── Material supplied

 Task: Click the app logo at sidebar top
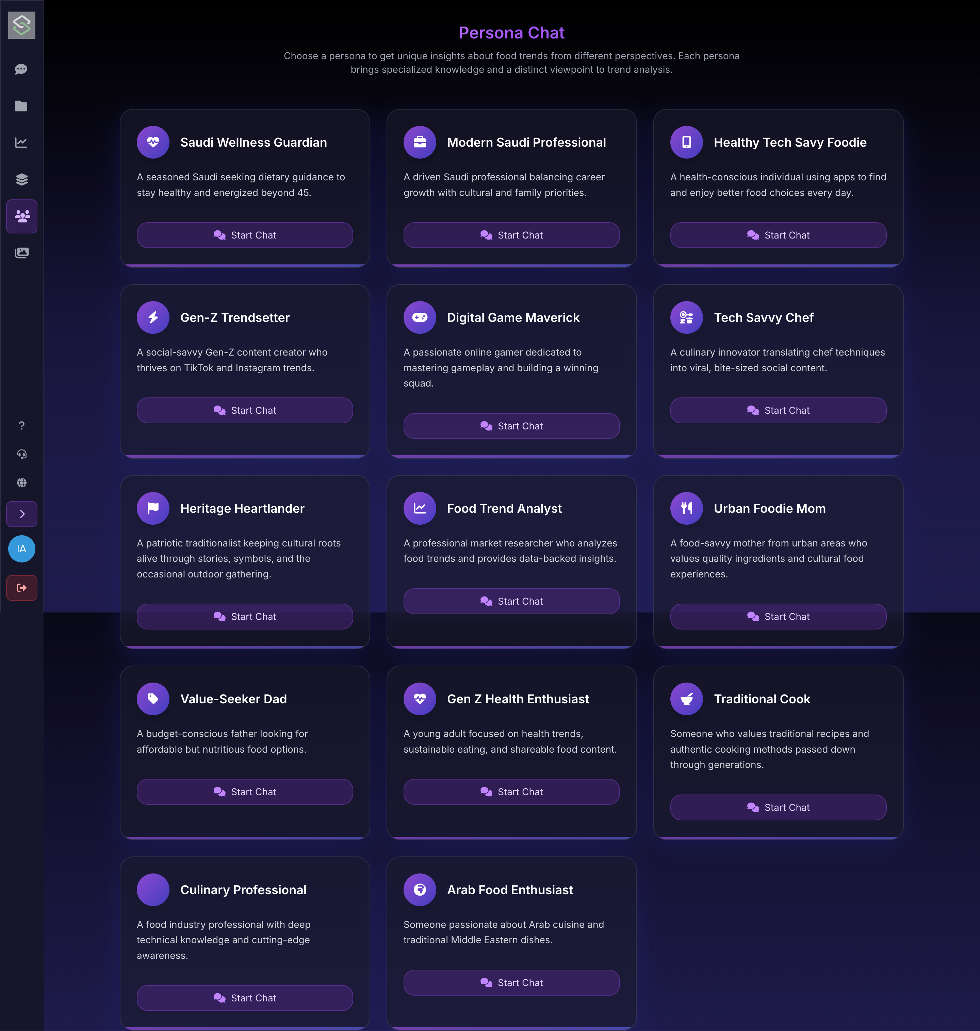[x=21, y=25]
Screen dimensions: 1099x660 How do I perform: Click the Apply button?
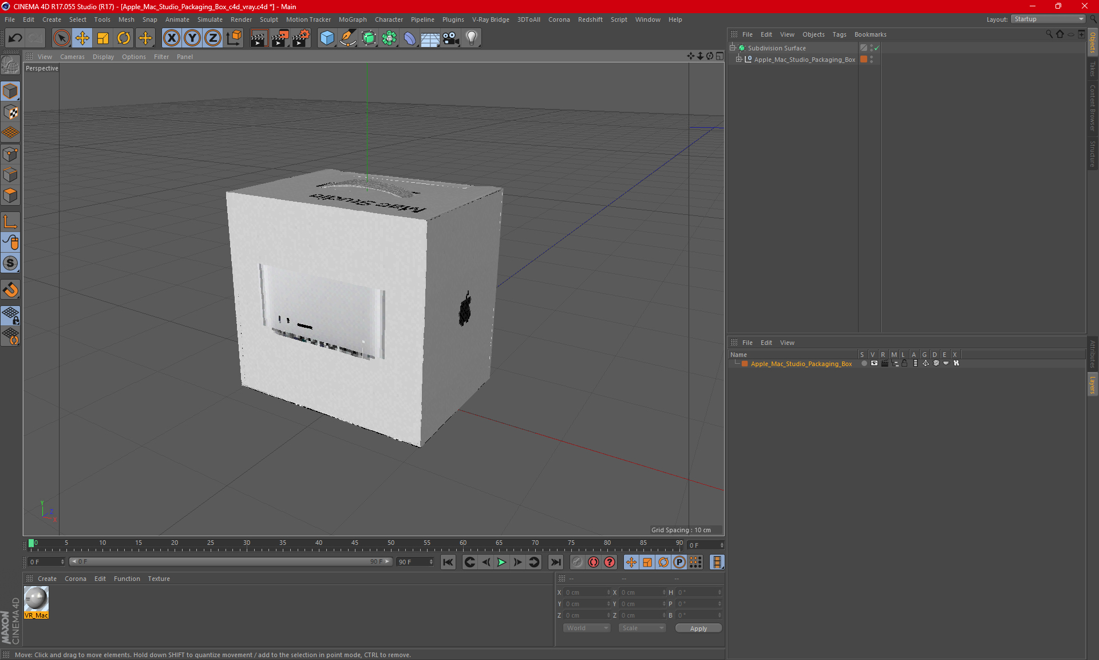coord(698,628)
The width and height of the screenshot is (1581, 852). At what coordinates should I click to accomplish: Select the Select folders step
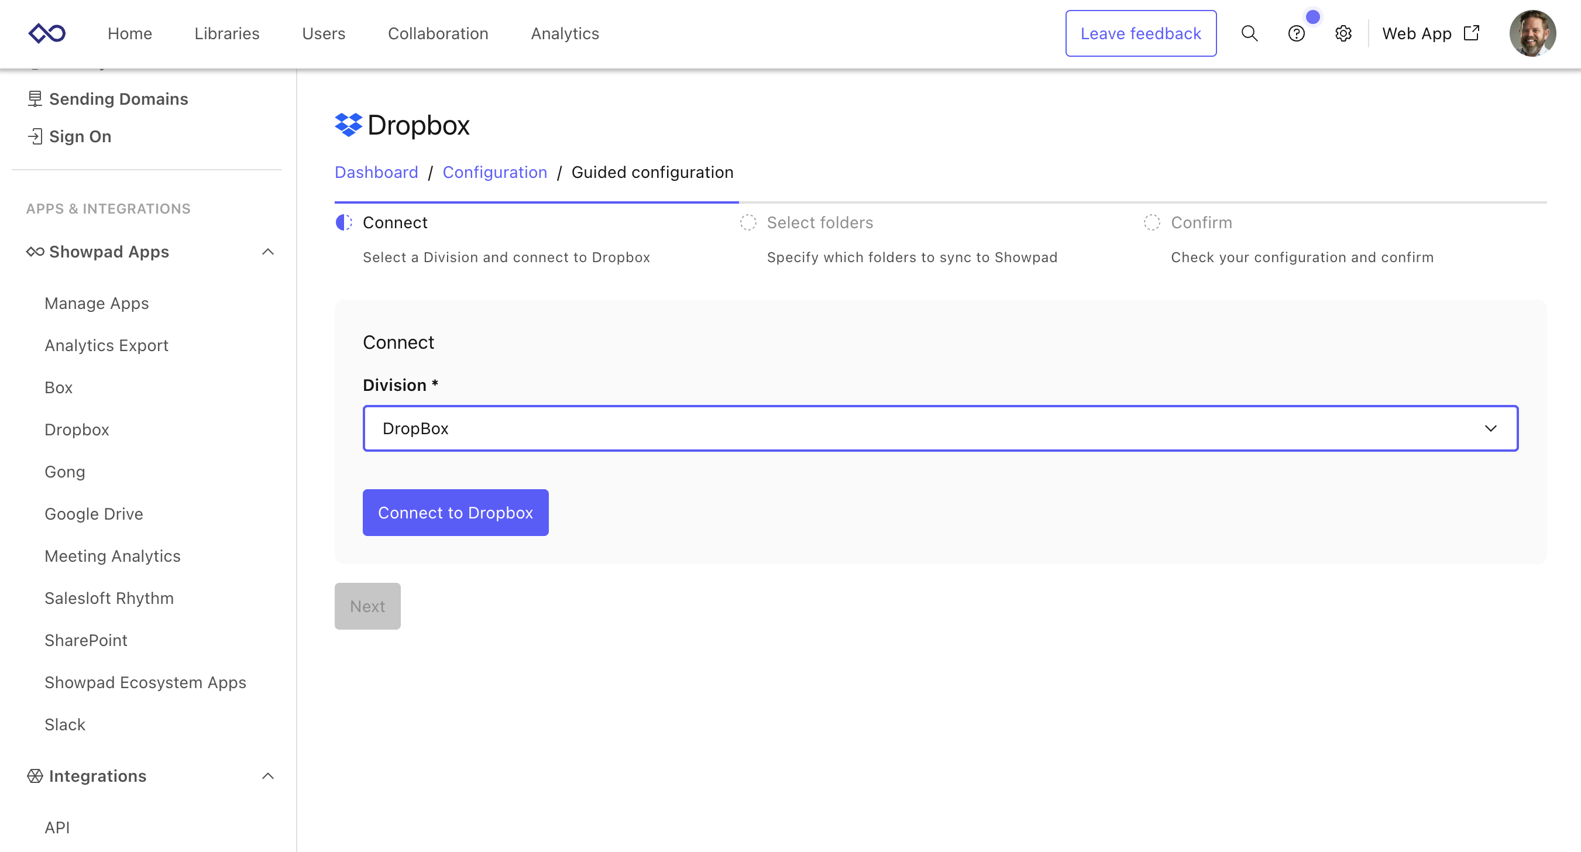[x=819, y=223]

────

Aim of the task: The lines from the one containing "The width and" up to and including the last line of the material above are to be given again exactly; any pictures are dropped.

Response to the task:
The width and height of the screenshot is (1581, 852). At what coordinates should I click to accomplish: Select the Select folders step
[x=819, y=223]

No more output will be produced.